Искать другой отель в Нью-Йорке не было никакого смысла. Помимо того, что я был бы вынужден вернуться на ночные смены, я не смог бы платить за съемное жилье, если бы вернулся на стартовый уровень зарплаты. Несколько лет назад, чувствуя финансовую стабильность, я переехал в глубь Бруклина, в район, до сих пор называемый Бушвиком, где я мог позволить себе жить в одиночестве. Отдельная квартира улучшила мою жизнь, но удвоила арендную плату. Вариантов получалось два: либо остаться в «Бельвью», либо уехать из города вообще.
– Почему бы нам не переехать вместе в Лос-Анджелес, Джули?
Девушка аккуратно поставила желтый, как моча, коктейль на салфетку. Я подумал: «А вдруг моча – тоже цвета силы?»
– Чепуха, – тихо сказала Джули.
Мы уже обсуждали это прежде – совместный переезд. Джули легко могла найти там работу, и, вы меня знаете: если в округе есть отель, передайте мне чашку с тестом на наркотики, потому что я завтра выхожу на работу.
– Ты думаешь, это бред?
– Да, Томас. – Она до сих пор называла меня Томасом, потому что в некотором смысле все еще была постоялицей отеля. – Но это не значит, что это невозможно.
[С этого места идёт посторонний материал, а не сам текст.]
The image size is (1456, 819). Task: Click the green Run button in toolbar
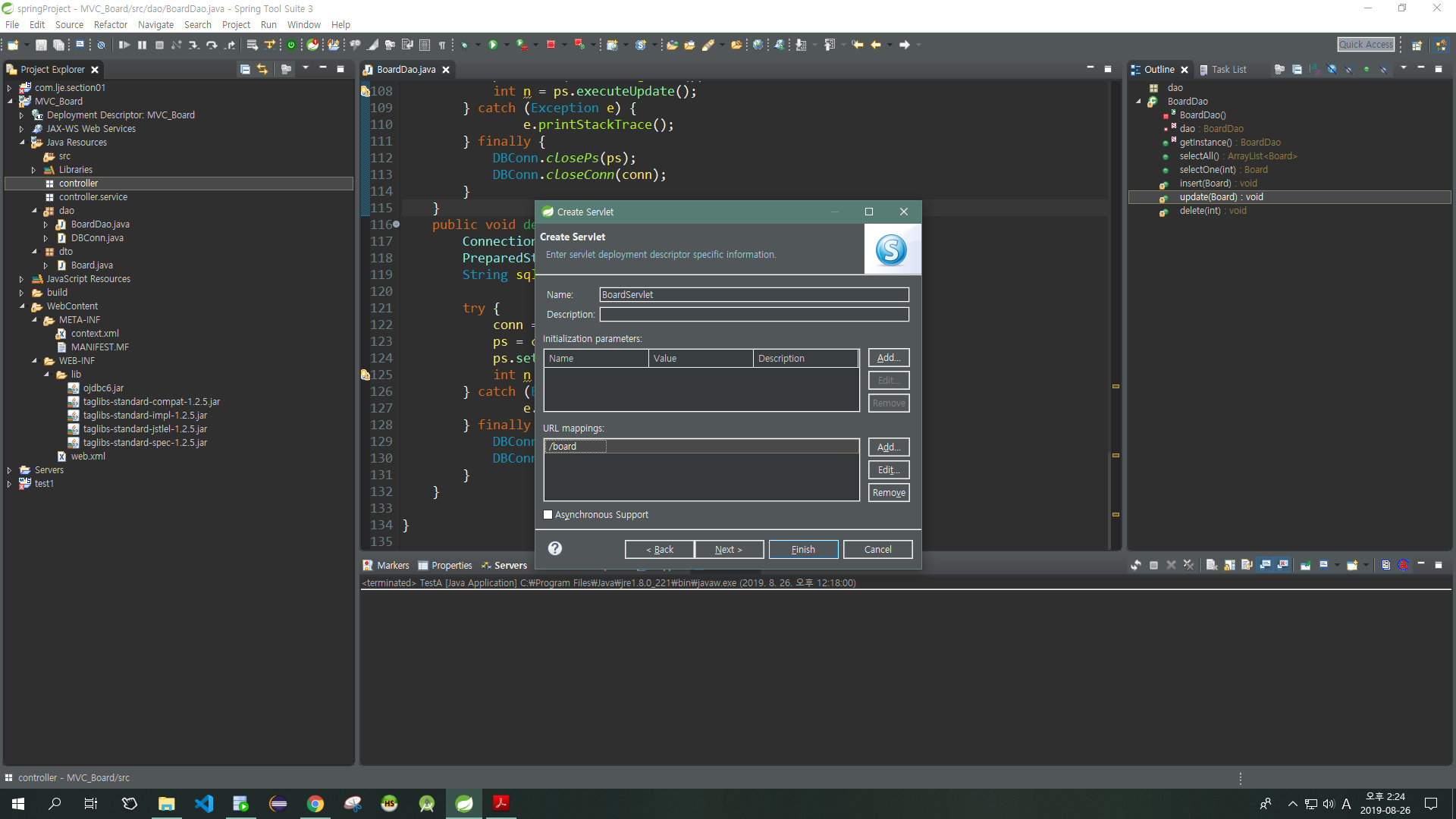point(493,45)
Ты знаешь, мы могли бы сделать друг друга абсолютно счастливыми.
В ту ночь я выпил целую радугу.
Вот, пожалуйста, я ждал, что клиентка увезет меня, оплатит мою жизнь. Посыльный Бен, как всегда, разумно отозвался об этом несбыточном плане: «Ты тупица. Никогда не связывайся с клиентками. Трахай их на мини-баре, но оставляй их там. Ты никогда не станешь им ровней. Найди себе хорошую русскую горничную. Уж они-то умеют любить».
Вскоре наступила следующая пятница: прошла неделя с тех пор, как дерево писем сбросило листву. За прошедшие смены я был слишком робким, почти перебарщивал с сервисом, искренне пытаясь компенсировать проступки предыдущей недели. Кроме того, в попытке избежать конфронтации с кем бы то ни было, я раздавал талоны на завтрак так, будто они были бесплатными образцами какой-нибудь продукции.